Я взял с полки черную шляпу с большими полями. Как бы мне хотелось подарить эту шляпу ей! Она бы ей так шла! Ведь эти колючки ей совсем не к лицу, от того оно и кажется слишком суровым.

— Привет, зайка! — говорю я, заходя в комнату, где она развалилась на кровати в одном халатике и читает книгу, покачивая изящной ножкой. — Угадай, какой подарок я тебе принес?

— Вот уж не знаю… — улыбается она своей неповторимой улыбкой. — Может быть, зажигалку?

— Шляпу! Прекрасную черную шляпу! Примерь, я прошу тебя.

Она берет из моих рук шляпу и подходит к зеркалу. Халатик ее полураспахнут. Она надевает шляпу и кокетливо наклоняет голову. Шляпа полностью скрывает колючки.

— Господи! — шепчет она так, что у меня бегут мурашки по позвоночнику. — Только ты мог сделать мне такой подарок!
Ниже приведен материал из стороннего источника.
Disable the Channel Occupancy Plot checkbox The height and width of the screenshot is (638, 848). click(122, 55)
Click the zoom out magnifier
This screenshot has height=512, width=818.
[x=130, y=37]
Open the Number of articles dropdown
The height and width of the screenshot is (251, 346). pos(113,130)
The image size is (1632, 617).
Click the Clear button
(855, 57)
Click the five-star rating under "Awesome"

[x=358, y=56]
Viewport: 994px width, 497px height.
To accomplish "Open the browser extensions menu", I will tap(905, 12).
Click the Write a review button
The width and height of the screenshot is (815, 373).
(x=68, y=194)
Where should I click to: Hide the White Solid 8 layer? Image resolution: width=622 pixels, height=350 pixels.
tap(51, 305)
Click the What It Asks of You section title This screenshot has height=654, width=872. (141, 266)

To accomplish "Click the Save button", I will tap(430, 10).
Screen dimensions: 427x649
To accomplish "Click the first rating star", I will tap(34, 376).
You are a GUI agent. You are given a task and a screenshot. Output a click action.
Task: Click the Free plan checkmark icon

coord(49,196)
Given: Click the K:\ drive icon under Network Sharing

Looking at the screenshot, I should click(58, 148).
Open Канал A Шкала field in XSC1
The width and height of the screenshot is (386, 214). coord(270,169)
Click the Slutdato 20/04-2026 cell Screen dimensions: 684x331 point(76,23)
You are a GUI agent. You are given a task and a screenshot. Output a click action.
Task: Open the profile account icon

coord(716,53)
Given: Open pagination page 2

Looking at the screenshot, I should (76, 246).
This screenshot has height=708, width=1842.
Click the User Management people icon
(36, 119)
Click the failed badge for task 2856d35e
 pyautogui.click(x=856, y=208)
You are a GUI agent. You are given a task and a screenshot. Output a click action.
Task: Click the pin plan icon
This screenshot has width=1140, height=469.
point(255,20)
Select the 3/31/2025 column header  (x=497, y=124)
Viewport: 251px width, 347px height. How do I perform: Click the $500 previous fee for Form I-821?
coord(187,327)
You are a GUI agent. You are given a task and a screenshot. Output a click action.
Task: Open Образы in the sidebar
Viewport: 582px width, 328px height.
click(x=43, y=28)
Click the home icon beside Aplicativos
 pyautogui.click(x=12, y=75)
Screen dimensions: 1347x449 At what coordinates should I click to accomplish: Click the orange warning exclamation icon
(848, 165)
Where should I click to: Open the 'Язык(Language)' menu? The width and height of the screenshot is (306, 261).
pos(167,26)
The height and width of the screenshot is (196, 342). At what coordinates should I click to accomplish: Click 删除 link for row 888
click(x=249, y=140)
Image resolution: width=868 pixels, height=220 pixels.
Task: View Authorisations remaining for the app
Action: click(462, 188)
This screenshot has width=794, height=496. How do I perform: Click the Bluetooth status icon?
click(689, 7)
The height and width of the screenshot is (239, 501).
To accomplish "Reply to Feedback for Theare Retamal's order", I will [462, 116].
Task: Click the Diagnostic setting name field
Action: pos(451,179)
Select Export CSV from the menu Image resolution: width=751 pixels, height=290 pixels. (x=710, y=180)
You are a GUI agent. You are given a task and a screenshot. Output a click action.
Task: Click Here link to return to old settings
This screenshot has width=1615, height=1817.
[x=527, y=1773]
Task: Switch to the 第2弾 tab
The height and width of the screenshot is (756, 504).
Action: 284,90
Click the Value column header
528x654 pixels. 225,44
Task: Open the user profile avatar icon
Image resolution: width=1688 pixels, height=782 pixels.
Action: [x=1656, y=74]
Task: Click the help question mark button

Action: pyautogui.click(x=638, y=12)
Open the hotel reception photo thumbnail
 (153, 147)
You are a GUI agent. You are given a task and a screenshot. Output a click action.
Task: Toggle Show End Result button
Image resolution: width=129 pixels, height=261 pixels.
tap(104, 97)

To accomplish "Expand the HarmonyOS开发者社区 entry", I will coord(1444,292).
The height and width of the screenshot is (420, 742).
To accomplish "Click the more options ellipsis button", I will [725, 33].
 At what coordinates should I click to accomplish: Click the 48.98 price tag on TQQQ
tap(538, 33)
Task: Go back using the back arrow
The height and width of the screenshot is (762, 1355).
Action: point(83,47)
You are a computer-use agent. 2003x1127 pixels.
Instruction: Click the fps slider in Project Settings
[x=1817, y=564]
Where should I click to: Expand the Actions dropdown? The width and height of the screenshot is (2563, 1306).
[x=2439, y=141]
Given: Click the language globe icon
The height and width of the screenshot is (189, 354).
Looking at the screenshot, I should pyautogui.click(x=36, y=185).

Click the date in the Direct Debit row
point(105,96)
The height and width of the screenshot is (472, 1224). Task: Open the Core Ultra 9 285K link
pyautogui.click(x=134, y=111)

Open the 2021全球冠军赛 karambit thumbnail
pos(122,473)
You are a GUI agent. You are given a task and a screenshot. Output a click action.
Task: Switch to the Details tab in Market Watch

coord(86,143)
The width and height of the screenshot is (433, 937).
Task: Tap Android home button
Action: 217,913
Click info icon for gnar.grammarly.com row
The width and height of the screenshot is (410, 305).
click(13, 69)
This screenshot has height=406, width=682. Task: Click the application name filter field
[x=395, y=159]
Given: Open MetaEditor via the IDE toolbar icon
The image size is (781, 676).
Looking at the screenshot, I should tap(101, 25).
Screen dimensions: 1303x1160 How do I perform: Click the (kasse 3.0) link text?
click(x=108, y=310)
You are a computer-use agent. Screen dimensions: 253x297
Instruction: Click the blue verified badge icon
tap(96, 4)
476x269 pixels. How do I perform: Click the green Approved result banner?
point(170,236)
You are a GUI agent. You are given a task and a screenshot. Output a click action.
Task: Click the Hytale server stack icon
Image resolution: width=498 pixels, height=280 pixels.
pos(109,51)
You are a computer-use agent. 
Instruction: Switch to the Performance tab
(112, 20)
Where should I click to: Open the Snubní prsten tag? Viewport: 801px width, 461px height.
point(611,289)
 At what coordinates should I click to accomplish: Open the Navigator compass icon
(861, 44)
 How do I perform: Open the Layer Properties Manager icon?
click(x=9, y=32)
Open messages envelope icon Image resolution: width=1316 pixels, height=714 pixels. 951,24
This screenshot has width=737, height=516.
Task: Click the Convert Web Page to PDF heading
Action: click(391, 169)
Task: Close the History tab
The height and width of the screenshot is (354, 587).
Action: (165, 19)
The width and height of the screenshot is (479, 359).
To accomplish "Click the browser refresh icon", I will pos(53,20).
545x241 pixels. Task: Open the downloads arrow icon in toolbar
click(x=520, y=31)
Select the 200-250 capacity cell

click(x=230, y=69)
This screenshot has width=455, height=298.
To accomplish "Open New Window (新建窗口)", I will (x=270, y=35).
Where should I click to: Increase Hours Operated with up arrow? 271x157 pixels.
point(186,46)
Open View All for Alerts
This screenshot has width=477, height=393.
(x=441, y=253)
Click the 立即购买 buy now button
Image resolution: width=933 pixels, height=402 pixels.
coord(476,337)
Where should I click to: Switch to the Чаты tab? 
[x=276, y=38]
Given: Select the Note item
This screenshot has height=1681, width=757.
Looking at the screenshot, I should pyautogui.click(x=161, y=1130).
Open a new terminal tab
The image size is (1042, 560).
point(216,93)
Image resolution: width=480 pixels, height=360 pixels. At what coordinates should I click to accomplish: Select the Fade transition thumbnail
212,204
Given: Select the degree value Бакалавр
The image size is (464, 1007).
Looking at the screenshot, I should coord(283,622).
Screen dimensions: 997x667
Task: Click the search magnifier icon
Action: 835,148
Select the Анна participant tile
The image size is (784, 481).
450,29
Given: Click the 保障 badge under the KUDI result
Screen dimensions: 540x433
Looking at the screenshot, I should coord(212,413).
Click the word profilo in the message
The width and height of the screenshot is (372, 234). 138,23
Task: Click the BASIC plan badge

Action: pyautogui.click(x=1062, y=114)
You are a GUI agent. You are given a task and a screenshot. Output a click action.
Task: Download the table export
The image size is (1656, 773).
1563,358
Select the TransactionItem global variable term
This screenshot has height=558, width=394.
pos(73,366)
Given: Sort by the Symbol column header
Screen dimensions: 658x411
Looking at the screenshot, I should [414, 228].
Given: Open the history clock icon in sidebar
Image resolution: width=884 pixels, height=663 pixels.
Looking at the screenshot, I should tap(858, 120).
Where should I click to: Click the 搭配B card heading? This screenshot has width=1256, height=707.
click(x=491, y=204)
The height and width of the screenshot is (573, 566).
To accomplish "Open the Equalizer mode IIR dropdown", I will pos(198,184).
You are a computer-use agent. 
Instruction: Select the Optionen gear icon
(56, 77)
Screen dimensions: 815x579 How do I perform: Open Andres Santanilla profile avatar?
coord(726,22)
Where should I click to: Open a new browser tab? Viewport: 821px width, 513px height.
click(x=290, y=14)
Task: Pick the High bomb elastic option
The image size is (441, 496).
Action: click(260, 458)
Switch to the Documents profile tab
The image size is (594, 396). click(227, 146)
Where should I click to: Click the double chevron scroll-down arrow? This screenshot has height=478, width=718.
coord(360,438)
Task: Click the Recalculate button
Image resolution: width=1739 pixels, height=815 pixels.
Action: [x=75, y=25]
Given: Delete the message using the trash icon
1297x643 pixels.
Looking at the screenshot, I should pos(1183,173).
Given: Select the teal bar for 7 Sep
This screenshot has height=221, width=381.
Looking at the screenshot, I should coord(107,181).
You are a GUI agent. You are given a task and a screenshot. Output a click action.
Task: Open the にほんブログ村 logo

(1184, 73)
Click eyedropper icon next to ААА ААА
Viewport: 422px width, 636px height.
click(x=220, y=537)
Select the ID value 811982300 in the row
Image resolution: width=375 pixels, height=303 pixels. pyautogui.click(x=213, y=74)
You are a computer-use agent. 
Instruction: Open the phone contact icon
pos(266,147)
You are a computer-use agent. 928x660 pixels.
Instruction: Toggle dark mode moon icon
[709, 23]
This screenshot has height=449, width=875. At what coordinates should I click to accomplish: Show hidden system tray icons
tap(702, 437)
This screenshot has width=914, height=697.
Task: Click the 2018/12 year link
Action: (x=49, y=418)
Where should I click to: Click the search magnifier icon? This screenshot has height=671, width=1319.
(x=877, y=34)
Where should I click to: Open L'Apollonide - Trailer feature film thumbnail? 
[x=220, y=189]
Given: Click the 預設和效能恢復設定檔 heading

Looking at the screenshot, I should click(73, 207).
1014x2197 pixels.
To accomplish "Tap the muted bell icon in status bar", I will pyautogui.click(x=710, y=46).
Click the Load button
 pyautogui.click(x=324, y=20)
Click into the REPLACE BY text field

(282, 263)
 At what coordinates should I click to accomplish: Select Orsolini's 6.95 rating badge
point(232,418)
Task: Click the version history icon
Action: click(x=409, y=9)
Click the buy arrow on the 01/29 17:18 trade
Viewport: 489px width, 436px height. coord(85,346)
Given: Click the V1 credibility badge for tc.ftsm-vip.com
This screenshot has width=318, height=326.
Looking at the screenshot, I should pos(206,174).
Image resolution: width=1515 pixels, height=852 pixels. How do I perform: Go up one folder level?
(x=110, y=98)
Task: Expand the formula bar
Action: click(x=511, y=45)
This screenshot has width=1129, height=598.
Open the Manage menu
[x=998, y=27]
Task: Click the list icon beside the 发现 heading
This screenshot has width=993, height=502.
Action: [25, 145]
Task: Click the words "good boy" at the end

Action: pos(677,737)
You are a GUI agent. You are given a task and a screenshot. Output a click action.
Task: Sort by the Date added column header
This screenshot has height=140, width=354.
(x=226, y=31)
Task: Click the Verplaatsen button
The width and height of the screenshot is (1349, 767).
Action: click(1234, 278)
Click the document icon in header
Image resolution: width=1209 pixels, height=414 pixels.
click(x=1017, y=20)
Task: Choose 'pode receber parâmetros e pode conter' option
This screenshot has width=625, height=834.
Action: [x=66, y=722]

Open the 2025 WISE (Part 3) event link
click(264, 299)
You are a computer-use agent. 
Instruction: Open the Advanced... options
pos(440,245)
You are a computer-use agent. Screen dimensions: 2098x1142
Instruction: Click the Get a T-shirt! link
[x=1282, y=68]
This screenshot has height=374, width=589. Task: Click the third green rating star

Мне так нравится! Скажи, мне идет? Принеси, пожалуйста, из прихожей мой факел и дощечечку?

— Господи! Зачем Григу эта хасидская шляпа?! — раздался над ухом резкий голос Эльки.

— Элька, до чего ж ты порой мерзкая! — вырвалось у меня.


— Скучаешь, Джонни? — спросила Сюзен, присаживаясь рядом и одергивая мини-юбку.

— Просто думаю о своем, — уклончиво ответил я, вертя бокал.

— А ты не думай. Ты расслабься и веселись! Потанцуем? — Она качнула белыми кудряшками.

— Да что-то настроения нет.

Сюзен повертелась на диване, выставила вперед изящную ногу и внимательно ее оглядела.

— Григ вашу шляпу измазал тортом.

— Угу.

— Элька пошла с Максом за сигаретами. Второй час их нет.

— Угу.

— Ты ее совсем не ревнуешь?

— Чего ее ревновать?

Сюзен вытянула другую ногу.

— Смотри, какой педикюр сделала. Нравится?

— Нравится.

— Специально открытые туфли надела.

— Специально для меня?

— Специально для всех. Дай отпить? — Она нависла надо мной и прижалась губами к бокалу.

— Для всех — это не для меня. Я осужденный.

— Глупый Джонни. Ты меня совсем-совсем не хочешь? — Сюзен положила ладонь мне на грудь и посмотрела в глаза.

— Хочу. — Я пожал плечами. — Но я люблю Свободу. Я думаю о ней целые дни. Мне тошно. Мне ничего не хочется. Я не могу работать. Я не могу отдыхать. Я не могу спать и есть. Я похудел на десять кило. У меня трясутся руки. Я вздрагиваю, когда раздается телефонный звонок, хотя разумом понимаю, что она не может звонить. Ты не представляешь себе, что это такое. Мне не хочется жить. Мне без нее очень, очень, очень…

— А Элька?

— Что Элька? Элька — дура…

— Верно, Элька не слишком умна, — сказала Сюзен неожиданно трезвым голосом и вдруг шепнула: — Поехали ко мне?

— Прямо сегодня? — засомневался я, — Но, Сюзен…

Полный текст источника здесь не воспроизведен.